The Partnership for Global LGBTI Equality is a joint venture between the United Nations, the World Economic Forum, and some of the world’s most powerful corporations, including Accenture, CISCO, Coca-Cola, Deloitte, Deutsche Bank, Johnson & Johnson, Mastercard, Proctor & Gamble, PepsiCo, Salesforce, and Scotiabank, among others.

These companies comprise some of the world’s most powerful accounting, technology, consumer services, and financial institutions. If these companies were to leverage their power and threaten to boycott or divest from Japan, the economic ramifications would be significant.

Things Fall Apart (For Now)

The Japanese government responded to the pressure campaign by introducing an “Equality Act” that would nominally prohibit discrimination against LGBTP individuals. The bill was criticized by conservatives and HRW alike; conservatives opposed it on principle, and gay advocates opposed it for being toothless and not going far enough.
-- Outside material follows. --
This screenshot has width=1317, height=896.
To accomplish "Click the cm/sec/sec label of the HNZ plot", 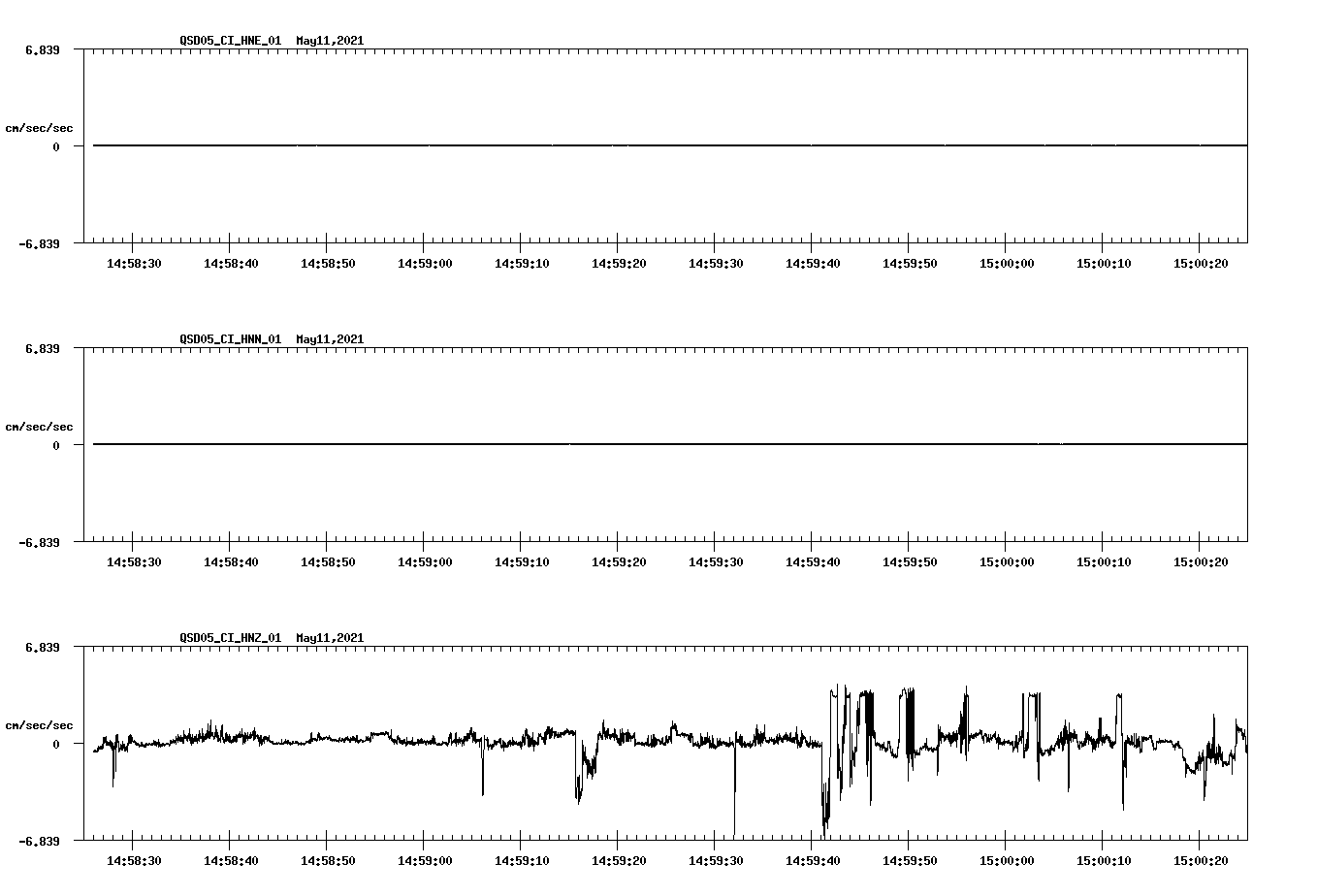I will 40,724.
The bill failed in the Japanese Diet after lawmakers failed to reach a consensus.

While this recent effort to bludgeon Japan into full-throated gay acceptance may have failed, there are likely more on the horizon. The Partnership for Global LGBTI Equality has vowed to “operationalize, leverage, and organize” their corporate power against countries- including Japan- in order to bring them into compliance with the global LGBTP agenda. And, if corporate collusion fails, President Biden has promised to continue the Trump administration policy of using U.S. diplomatic power to force countries into gay compliance.

The Japanese people deserve credit for resisting the global pressure campaign designed to divorce them from their traditions- and hopefully their fortitude will endure against the mounting forces of global capital and LGBTP ideologues.